OAuth 2.0 (Open Authorization) is an authorization framework that allows third-party applications to grant access to a user's resources without sharing their credentials. It is widely used for secure delegated access to resources across web applications and APIs. In the context of our istSOS4 SensorThingsAPI implementation, we have implemented the OAuth 2.0 "password" flow to manage user authentication and authorization. This allows users to securely access the API by providing their credentials and obtaining a token that can be used for subsequent requests.

The password flow

The password "flow" is one of the ways ("flows") defined in OAuth2, to handle security and authentication. OAuth2 was designed so that the backend or API could be independent of the server that authenticates the user. But in this case, the same application will handle the API and the authentication.

Authorization Flow

So, let's review it from that simplified point of view:

  1. The user types the username and password in the frontend, and hits Enter.
  2. The frontend (running in the user's browser) sends that username and password to a specific URL in our API (declared with tokenUrl="Login").
  3. The API checks that username and password, and responds with a "token"
    • A "token" is just a string with some content that we can use later to verify this user.
    • Normally, a token is set to expire after some time.
      • So, the user will have to log in again at some point later.
      • And if the token is stolen, the risk is less.
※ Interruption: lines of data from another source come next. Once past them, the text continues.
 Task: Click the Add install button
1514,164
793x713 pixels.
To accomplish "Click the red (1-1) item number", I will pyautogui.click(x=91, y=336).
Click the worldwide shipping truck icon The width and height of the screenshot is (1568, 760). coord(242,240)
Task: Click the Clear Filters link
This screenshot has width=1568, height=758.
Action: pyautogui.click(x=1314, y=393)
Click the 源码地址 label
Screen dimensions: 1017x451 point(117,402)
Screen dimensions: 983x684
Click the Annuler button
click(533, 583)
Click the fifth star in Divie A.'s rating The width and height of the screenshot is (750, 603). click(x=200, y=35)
It is not like a permanent key that will work forever (in most of the cases).
  4. The frontend stores that token temporarily somewhere.
  5. The user clicks in the frontend to go to another section of the frontend web app.
  6. The frontend needs to fetch some more data from the API.
    • But it needs authentication for that specific endpoint.
    • So, to authenticate with our API, it sends a header Authorization with a value of Bearer plus the token.
      Foe example: if the token contains foobar, the content of the Authorization header would be: Bearer foobar.